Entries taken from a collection
+ + + + +

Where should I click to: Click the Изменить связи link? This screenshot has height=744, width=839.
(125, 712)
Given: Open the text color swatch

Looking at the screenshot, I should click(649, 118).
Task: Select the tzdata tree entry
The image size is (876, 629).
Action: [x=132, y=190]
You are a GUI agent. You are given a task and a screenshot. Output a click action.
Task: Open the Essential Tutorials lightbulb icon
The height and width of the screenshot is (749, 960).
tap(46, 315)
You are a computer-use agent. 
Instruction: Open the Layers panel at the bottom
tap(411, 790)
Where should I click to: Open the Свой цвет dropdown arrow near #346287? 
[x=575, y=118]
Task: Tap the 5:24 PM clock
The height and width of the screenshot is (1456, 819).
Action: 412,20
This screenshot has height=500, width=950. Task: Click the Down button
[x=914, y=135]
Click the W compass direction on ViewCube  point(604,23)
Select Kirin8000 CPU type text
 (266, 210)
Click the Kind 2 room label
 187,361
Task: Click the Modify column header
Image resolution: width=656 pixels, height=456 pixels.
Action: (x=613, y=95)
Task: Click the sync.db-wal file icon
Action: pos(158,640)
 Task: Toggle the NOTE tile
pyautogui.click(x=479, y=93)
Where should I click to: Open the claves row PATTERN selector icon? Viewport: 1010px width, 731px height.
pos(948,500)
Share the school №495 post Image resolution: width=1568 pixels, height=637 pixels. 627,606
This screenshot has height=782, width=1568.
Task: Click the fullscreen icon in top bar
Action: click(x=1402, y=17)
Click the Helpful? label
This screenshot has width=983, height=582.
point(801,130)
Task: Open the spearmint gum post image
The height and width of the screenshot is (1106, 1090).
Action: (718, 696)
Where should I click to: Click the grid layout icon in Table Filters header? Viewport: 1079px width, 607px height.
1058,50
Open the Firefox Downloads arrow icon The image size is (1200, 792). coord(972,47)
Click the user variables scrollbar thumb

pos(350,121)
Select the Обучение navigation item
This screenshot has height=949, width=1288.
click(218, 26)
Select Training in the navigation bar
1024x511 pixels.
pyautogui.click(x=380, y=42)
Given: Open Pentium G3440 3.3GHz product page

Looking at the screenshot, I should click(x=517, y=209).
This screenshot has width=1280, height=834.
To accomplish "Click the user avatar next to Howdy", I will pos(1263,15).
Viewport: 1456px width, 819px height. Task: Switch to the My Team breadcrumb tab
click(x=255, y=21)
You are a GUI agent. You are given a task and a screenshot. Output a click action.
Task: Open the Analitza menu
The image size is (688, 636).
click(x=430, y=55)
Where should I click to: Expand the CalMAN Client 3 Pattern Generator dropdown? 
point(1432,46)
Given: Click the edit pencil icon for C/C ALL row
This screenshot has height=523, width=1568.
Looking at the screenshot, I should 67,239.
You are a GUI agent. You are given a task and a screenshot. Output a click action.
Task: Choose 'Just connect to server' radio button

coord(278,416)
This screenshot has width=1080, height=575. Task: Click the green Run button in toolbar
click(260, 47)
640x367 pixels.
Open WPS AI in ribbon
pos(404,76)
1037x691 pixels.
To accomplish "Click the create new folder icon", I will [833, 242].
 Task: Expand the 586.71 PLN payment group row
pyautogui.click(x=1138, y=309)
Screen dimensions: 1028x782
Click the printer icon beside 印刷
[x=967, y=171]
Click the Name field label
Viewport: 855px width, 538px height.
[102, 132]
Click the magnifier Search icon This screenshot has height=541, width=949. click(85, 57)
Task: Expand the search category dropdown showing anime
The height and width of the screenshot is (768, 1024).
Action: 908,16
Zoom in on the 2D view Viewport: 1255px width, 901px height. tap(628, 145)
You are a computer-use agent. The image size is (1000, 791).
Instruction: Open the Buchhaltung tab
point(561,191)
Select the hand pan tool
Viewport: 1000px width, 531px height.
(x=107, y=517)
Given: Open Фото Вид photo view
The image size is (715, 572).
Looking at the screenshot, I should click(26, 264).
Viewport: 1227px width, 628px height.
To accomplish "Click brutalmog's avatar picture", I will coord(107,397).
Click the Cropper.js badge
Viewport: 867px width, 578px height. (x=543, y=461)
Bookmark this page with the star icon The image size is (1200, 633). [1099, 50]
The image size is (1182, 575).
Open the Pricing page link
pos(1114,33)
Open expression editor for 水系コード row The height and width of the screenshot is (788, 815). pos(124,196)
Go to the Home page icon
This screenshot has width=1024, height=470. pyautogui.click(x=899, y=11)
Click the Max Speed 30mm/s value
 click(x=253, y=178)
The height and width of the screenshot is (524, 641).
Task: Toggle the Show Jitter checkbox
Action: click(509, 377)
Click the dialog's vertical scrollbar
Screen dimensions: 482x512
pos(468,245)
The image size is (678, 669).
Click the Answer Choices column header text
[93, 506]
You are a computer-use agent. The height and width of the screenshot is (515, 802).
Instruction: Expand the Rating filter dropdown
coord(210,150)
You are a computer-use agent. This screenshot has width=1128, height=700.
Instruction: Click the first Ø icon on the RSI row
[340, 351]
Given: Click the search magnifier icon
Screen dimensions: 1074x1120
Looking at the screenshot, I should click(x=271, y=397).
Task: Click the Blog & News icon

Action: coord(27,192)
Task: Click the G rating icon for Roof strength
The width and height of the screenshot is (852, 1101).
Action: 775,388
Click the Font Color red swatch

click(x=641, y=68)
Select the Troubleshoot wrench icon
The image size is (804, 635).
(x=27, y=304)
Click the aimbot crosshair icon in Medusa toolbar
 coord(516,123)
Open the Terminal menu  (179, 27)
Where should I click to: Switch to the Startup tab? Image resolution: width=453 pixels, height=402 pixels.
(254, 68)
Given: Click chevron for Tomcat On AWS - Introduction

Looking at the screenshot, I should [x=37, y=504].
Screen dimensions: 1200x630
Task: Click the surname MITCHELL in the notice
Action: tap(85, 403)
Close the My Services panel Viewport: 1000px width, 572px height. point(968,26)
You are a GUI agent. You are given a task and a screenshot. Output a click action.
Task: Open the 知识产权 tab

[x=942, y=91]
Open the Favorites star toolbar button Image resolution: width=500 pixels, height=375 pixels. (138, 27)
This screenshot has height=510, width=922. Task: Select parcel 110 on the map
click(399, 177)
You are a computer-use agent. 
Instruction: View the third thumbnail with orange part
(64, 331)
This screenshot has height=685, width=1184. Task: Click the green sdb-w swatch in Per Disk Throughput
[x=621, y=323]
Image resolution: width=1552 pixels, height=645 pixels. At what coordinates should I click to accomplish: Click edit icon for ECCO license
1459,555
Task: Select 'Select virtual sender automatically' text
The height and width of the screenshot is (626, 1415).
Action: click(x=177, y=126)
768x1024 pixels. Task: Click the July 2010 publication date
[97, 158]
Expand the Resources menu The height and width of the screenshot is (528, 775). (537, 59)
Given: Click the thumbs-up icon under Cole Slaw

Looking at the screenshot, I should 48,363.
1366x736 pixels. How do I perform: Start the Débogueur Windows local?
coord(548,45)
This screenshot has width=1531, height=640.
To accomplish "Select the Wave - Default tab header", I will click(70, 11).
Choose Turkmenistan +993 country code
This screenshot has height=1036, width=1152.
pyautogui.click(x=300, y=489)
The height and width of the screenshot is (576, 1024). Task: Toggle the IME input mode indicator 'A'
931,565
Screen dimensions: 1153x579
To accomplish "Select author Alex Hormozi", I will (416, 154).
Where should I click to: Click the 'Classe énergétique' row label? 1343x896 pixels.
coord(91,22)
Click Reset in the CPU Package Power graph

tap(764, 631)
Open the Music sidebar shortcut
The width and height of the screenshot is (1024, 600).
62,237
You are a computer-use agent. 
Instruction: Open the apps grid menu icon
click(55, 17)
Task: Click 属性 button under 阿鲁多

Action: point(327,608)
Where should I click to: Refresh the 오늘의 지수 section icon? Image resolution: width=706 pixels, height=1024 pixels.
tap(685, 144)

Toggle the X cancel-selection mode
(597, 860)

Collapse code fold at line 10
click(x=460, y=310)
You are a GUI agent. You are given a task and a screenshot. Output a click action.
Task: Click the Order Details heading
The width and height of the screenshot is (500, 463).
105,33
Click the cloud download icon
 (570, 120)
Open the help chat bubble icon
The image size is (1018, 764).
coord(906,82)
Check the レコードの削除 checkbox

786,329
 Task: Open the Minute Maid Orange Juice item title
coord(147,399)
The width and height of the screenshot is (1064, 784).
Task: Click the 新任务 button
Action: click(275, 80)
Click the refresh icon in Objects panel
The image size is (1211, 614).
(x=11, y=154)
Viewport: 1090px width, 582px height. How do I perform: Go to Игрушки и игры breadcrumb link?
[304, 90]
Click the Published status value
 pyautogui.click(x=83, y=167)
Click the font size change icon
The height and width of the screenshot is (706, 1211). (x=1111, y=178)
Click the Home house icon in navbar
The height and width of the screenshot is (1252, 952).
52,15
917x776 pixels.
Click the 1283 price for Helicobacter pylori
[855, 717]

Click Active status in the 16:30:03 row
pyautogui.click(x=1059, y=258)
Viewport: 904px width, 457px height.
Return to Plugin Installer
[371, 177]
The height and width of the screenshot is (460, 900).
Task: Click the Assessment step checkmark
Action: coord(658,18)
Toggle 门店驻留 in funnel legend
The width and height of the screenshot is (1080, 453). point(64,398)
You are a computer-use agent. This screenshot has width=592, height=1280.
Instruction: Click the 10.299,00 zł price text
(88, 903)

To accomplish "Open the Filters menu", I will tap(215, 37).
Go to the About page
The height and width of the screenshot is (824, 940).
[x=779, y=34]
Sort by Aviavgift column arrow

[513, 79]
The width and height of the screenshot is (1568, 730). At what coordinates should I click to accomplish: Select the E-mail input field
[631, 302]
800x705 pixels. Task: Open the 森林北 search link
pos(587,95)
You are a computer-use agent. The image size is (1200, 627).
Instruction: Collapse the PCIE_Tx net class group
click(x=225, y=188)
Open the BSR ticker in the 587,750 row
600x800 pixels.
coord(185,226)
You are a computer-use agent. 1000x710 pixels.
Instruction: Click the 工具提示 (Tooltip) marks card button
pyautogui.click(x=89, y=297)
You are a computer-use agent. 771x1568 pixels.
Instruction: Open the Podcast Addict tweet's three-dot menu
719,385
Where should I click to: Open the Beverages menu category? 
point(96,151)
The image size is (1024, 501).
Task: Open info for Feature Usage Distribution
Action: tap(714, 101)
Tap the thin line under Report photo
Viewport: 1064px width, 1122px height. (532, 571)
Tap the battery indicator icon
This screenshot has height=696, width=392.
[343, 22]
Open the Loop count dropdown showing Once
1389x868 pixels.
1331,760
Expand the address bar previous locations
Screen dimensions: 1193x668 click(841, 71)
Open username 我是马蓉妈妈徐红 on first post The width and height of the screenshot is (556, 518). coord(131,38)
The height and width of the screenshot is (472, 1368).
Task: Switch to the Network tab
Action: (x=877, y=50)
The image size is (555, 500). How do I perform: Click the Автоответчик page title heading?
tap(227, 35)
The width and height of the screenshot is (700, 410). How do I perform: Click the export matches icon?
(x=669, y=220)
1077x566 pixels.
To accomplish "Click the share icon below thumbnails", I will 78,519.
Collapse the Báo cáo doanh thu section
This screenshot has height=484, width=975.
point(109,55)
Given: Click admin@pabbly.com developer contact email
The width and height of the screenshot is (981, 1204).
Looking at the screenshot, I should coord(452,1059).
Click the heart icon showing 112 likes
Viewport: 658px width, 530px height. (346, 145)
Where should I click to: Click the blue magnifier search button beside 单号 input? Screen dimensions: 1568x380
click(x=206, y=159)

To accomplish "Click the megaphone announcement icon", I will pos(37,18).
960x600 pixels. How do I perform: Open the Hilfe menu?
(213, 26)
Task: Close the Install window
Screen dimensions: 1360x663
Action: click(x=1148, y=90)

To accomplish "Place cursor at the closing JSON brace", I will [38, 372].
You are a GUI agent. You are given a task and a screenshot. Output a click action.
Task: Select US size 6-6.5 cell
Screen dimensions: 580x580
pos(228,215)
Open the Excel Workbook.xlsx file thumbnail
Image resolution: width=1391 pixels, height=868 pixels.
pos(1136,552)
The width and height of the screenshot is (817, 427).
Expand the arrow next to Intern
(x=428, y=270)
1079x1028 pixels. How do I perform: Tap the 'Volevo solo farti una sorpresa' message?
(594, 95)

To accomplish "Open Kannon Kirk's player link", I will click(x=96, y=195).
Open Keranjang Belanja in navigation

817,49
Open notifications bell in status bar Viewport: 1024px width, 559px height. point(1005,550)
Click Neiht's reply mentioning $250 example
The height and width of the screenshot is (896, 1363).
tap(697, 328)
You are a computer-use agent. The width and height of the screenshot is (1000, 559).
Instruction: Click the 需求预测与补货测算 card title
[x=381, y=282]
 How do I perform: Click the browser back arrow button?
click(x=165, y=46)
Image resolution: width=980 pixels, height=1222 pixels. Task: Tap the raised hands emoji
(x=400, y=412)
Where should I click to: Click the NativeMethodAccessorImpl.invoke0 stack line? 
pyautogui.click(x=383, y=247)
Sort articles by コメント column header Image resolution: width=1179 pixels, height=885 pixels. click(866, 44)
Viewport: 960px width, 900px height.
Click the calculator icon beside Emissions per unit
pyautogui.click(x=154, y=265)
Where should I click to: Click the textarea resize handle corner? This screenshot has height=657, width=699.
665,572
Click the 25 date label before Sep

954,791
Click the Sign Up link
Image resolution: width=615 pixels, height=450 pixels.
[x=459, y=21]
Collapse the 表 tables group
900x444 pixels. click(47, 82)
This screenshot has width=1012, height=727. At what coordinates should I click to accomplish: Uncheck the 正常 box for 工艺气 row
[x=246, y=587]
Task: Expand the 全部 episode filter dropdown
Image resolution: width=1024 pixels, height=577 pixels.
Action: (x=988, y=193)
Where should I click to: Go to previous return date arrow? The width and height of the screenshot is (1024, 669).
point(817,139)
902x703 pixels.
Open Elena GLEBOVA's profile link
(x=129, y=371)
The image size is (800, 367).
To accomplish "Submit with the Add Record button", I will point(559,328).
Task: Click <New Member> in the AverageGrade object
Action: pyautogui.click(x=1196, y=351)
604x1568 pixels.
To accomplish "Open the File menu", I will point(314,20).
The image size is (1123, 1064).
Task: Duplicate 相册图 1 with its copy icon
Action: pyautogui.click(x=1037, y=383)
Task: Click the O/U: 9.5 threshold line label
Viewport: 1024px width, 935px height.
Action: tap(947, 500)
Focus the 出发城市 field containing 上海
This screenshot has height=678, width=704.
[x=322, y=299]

+ + + + +

## Activity
Without changing anything, quote the lines from the top of the data to the line that contains "Task: Open the Essential", including that line.

## Result of the task
Where should I click to: Click the Изменить связи link? This screenshot has height=744, width=839.
(125, 712)
Given: Open the text color swatch

Looking at the screenshot, I should click(649, 118).
Task: Select the tzdata tree entry
The image size is (876, 629).
Action: [x=132, y=190]
You are a GUI agent. You are given a task and a screenshot. Output a click action.
Task: Open the Essential Tutorials lightbulb icon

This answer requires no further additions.